Romania’s national oil pipeline operator Conpet hit by cyberattack, website taken offline

Conpet, Romania’s national oil pipeline operator, disclosed that a cyberattack disrupted its corporate IT systems and took its website offline on Tuesday, prompting an investigation involving national cybersecurity authorities and prosecutors, while pipeline operations continued without interruption.

The company said the incident affected its business IT infrastructure but did not impact operational technologies or the transport of crude oil and petroleum products through the National Oil Transport System. Conpet confirmed that its supervisory control and data acquisition systems and telecommunications infrastructure remained fully functional, allowing it to meet all contractual obligations.

Conpet operates nearly 4,000 kilometers of pipelines that supply domestic and imported crude oil and derivatives, including gasoline and liquid ethane, to refineries across Romania. The company emphasized that the cyberattack did not disrupt the physical transport of oil or fuel products.

As a result of the incident, Conpet’s website became inaccessible and remained offline as restoration efforts continued. The company said it is working to recover affected systems and determine the scope and cause of the attack with assistance from national cybersecurity authorities.

Conpet also notified the Directorate for Investigating Organized Crime and Terrorism and filed a criminal complaint in connection with the incident.

While the company has not disclosed technical details about the nature of the cyberattack, a ransomware group known as Qilin claimed responsibility and listed Conpet on its dark web leak site. The group asserted that it exfiltrated nearly one terabyte of data from the company’s systems and released images of internal documents, including files containing financial information and passport scans, as evidence of the breach.

Qilin emerged in August 2022 as a ransomware-as-a-service operation originally known as Agenda and has since claimed responsibility for hundreds of attacks globally against organizations across manufacturing, energy, publishing, automotive and public sector industries.

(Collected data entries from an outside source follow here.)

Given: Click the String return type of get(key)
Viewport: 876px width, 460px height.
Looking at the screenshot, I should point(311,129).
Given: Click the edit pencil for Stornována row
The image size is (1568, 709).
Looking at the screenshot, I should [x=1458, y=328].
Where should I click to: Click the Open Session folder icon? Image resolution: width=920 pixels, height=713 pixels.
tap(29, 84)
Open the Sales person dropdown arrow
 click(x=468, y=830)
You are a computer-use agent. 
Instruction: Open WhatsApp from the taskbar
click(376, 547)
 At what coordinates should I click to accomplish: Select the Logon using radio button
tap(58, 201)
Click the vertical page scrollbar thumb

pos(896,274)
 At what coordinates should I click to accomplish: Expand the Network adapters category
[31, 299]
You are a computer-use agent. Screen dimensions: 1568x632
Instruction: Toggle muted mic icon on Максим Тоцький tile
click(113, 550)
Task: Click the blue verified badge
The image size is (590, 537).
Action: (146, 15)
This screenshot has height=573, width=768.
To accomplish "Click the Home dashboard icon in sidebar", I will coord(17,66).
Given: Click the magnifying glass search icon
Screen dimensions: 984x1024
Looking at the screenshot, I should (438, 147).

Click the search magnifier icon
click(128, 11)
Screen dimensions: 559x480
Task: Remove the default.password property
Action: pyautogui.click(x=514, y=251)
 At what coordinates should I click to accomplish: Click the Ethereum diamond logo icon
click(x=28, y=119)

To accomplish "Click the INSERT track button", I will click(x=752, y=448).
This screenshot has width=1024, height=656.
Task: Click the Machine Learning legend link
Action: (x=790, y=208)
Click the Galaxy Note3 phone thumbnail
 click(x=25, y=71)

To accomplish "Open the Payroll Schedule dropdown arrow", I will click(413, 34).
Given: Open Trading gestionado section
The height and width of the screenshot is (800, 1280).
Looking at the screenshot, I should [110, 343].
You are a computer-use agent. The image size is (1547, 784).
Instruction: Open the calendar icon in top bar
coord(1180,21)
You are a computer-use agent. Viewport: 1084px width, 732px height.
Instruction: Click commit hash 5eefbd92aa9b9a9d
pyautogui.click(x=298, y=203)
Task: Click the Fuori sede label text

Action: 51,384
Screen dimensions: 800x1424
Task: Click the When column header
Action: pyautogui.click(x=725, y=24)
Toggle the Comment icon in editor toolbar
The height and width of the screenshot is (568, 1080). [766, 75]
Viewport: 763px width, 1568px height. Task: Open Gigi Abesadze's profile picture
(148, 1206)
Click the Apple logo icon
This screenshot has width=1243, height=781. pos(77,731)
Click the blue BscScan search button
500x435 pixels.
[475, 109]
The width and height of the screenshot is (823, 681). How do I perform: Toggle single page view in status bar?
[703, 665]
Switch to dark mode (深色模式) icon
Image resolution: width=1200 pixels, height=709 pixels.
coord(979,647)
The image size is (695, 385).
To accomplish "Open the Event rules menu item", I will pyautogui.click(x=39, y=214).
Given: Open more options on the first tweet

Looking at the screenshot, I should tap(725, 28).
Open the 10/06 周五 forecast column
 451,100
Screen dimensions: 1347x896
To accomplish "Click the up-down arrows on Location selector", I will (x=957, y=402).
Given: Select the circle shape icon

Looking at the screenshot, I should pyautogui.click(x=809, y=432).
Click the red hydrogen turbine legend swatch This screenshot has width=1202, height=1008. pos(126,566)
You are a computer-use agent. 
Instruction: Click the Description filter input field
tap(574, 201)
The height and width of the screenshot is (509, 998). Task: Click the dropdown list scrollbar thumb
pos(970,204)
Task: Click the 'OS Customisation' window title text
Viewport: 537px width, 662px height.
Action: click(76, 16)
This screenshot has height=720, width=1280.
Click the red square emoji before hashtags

The attack on Conpet adds to a series of recent ransomware incidents targeting critical infrastructure and public services in Romania. In December, Romanian Waters, the national water management authority, and Oltenia Energy Complex, the country’s largest coal-based power producer, were both hit by ransomware. Earlier incidents included a breach at a major electricity supplier in late 2024 and a widespread attack in February 2024 that disrupted healthcare management systems at more than 100 hospitals nationwide.